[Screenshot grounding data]
Start of Block
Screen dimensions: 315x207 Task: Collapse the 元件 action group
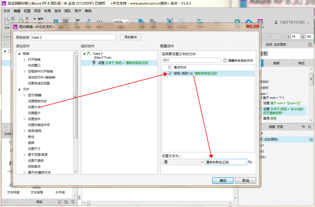19,89
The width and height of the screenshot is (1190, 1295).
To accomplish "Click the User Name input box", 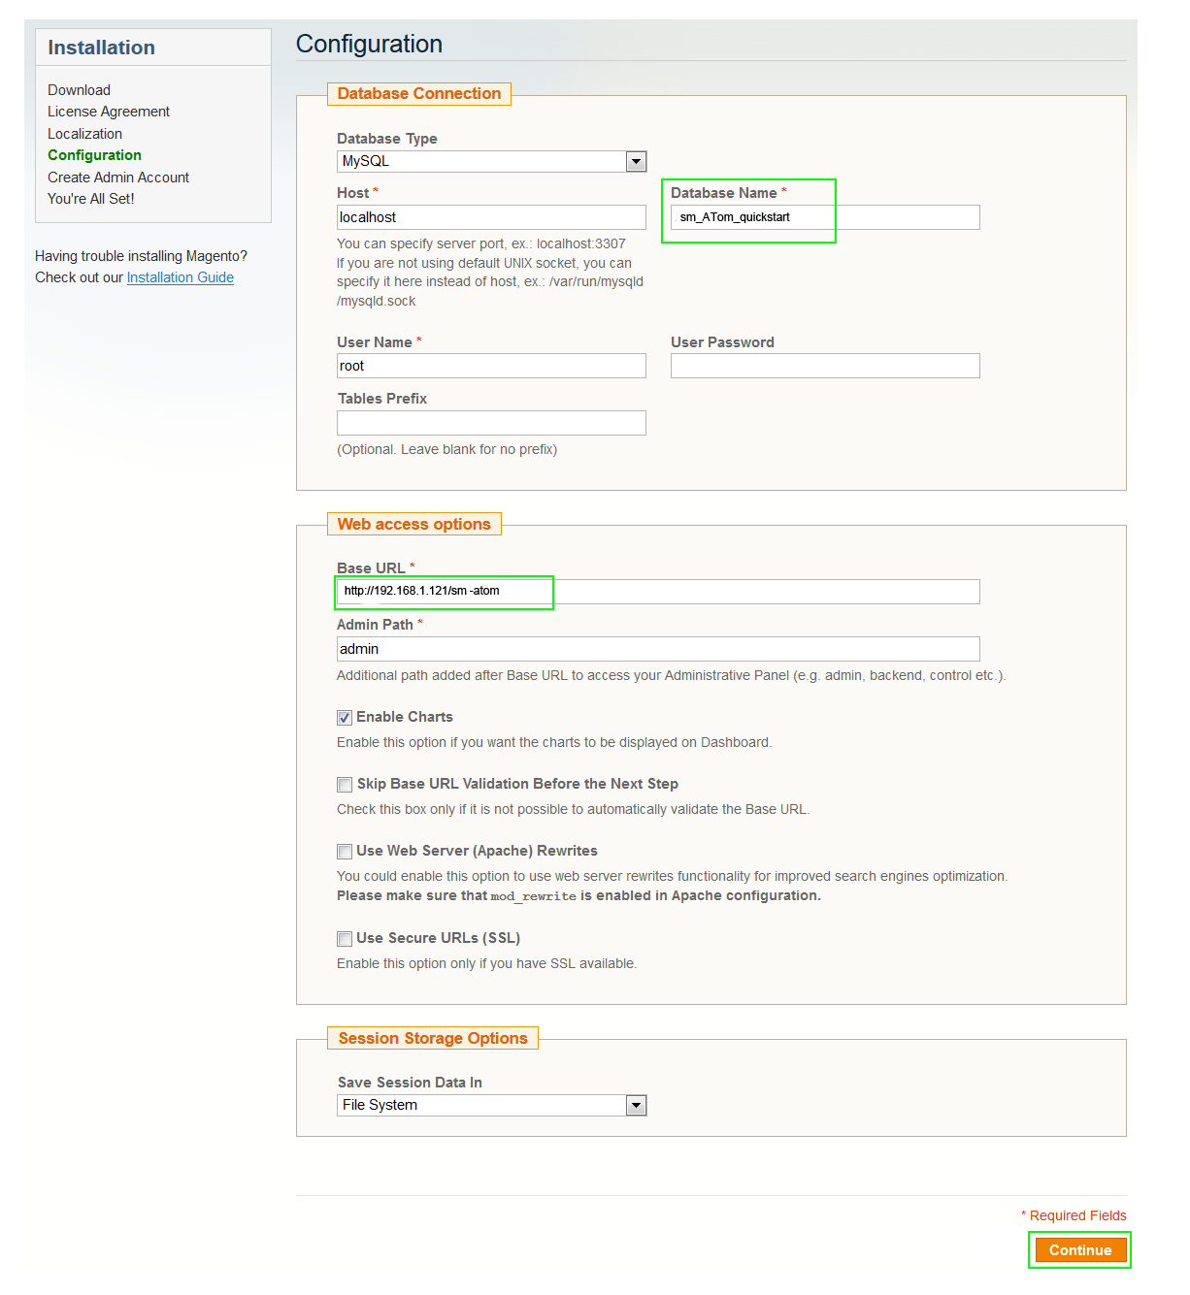I will [491, 366].
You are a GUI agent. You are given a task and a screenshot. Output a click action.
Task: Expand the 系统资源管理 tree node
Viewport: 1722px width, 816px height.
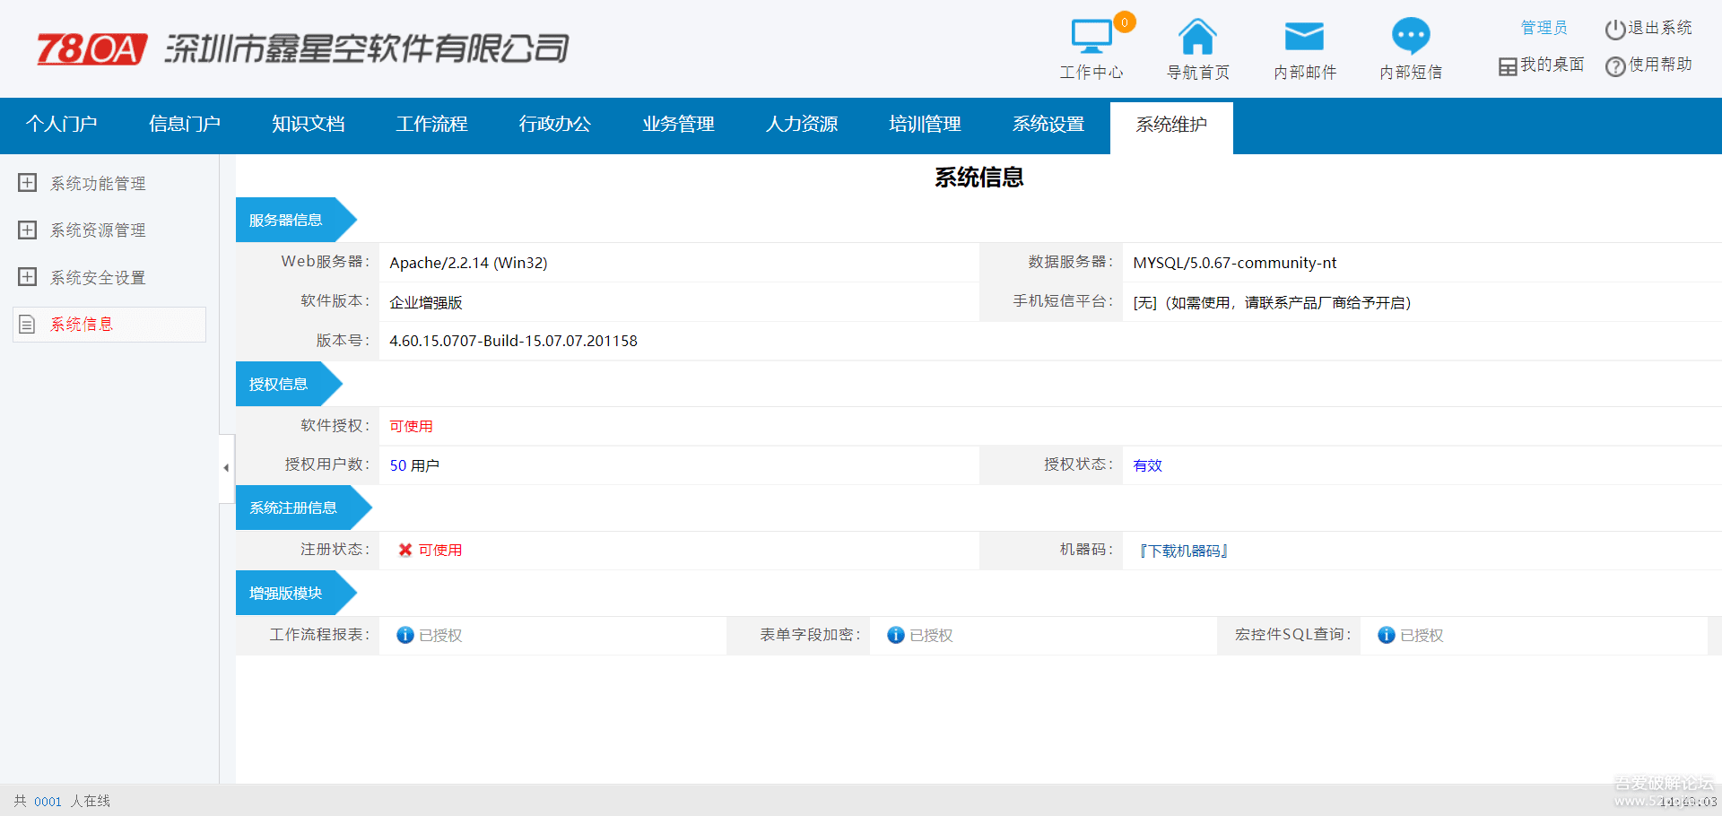pos(28,230)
End of Block
**TASK DESCRIPTION:**
From the line containing "Task: Expand the 系统资源管理 tree node" down to the last line of the records above, repeat every line exactly and nothing else, dropping any pictures.

**RESPONSE AREA:**
Task: Expand the 系统资源管理 tree node
Viewport: 1722px width, 816px height.
pos(28,230)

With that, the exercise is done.